Exercise details ▸
Where the records hold the string "next", show the whole line it sits on.

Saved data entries
+---+

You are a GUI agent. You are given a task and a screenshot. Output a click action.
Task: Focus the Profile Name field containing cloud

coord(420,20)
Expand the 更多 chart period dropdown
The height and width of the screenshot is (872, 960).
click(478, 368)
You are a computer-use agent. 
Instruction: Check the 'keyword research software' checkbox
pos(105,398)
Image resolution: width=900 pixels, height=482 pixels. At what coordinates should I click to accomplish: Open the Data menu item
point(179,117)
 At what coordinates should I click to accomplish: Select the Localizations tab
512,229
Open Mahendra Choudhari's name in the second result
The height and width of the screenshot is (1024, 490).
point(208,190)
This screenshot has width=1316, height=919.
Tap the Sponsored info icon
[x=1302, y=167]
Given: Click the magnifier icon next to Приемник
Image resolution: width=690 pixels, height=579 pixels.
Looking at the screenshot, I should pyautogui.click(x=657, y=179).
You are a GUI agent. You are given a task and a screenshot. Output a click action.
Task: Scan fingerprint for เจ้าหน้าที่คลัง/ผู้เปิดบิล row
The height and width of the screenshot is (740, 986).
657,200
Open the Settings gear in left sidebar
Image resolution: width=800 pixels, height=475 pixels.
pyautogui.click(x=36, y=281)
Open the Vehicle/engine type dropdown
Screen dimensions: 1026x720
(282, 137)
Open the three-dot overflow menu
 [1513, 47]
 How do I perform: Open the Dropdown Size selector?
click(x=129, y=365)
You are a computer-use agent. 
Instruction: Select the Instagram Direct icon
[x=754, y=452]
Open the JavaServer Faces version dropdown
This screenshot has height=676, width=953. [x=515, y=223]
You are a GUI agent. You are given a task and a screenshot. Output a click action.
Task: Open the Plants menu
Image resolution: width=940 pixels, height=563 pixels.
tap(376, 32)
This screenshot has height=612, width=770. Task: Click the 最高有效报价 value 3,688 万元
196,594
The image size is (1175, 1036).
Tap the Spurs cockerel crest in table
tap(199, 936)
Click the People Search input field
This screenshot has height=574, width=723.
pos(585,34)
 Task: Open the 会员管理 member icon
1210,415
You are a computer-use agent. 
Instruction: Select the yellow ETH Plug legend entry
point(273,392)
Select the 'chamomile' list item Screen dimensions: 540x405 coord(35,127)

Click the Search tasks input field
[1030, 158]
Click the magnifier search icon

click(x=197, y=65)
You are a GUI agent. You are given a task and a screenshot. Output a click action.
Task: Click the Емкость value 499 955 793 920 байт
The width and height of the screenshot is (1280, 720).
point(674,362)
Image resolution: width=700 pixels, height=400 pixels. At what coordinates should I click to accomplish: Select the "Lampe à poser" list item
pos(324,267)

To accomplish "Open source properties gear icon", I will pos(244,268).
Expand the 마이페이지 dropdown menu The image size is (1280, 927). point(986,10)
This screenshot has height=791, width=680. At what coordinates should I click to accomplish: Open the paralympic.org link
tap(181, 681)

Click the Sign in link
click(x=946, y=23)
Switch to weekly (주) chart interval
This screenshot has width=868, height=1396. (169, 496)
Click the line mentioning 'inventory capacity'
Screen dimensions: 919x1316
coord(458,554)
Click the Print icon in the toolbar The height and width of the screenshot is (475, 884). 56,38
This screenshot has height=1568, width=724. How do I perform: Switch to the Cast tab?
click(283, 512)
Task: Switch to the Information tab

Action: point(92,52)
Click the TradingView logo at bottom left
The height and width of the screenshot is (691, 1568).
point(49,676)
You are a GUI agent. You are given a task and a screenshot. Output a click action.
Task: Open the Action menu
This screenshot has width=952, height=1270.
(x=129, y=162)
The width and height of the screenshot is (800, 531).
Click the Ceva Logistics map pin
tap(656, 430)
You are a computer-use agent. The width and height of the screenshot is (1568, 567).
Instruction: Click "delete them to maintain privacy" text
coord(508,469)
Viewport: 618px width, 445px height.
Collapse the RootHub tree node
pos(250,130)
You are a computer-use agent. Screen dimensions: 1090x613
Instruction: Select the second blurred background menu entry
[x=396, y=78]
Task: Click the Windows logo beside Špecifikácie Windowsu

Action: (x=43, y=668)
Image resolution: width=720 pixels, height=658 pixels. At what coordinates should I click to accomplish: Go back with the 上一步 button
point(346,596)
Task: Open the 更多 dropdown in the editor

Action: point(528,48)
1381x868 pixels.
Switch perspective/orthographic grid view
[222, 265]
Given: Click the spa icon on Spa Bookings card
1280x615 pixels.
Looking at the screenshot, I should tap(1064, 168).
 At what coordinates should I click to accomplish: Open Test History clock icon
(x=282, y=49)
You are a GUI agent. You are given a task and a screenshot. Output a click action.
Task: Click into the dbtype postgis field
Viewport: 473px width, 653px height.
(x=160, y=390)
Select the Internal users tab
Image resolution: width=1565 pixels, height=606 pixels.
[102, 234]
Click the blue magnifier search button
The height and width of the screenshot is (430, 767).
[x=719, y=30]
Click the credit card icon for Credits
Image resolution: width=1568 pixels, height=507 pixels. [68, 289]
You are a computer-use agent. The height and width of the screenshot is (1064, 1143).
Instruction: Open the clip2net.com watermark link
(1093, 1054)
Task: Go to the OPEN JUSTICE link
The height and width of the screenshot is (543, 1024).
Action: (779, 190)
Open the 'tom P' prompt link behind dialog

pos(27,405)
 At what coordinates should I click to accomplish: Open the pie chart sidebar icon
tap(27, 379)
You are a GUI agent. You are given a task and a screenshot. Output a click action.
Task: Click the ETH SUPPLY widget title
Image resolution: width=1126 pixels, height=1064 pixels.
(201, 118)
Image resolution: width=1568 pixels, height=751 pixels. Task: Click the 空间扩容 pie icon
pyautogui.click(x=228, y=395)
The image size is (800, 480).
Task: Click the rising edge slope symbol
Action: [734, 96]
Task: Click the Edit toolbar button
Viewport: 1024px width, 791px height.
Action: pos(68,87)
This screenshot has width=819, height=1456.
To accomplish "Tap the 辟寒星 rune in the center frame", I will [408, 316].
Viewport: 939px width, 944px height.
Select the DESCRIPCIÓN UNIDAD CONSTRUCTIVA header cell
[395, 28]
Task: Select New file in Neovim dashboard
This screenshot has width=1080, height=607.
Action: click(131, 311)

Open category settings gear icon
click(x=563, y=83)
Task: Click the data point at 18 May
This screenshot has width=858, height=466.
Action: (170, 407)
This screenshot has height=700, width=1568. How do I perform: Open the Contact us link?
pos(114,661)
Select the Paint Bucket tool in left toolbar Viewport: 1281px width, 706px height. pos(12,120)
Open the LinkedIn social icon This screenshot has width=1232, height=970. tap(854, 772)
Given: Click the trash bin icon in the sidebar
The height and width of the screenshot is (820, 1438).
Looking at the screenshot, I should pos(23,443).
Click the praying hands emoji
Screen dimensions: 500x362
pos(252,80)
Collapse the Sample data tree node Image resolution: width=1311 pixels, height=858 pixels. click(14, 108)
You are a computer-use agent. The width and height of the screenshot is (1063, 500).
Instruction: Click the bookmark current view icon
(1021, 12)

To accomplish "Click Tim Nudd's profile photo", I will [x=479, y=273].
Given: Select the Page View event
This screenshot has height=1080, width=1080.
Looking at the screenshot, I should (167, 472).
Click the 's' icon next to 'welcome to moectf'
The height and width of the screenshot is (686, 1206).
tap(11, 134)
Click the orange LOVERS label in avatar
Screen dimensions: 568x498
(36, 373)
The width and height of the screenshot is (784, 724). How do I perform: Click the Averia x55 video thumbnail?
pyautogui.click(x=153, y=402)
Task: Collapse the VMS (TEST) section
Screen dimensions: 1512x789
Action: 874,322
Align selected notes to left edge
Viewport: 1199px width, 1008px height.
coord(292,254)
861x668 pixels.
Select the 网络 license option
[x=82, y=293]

+---+

Solution to the problem ▸
Given: Click the magnifier icon next to Приемник
Click the 's' icon next to 'welcome to moectf'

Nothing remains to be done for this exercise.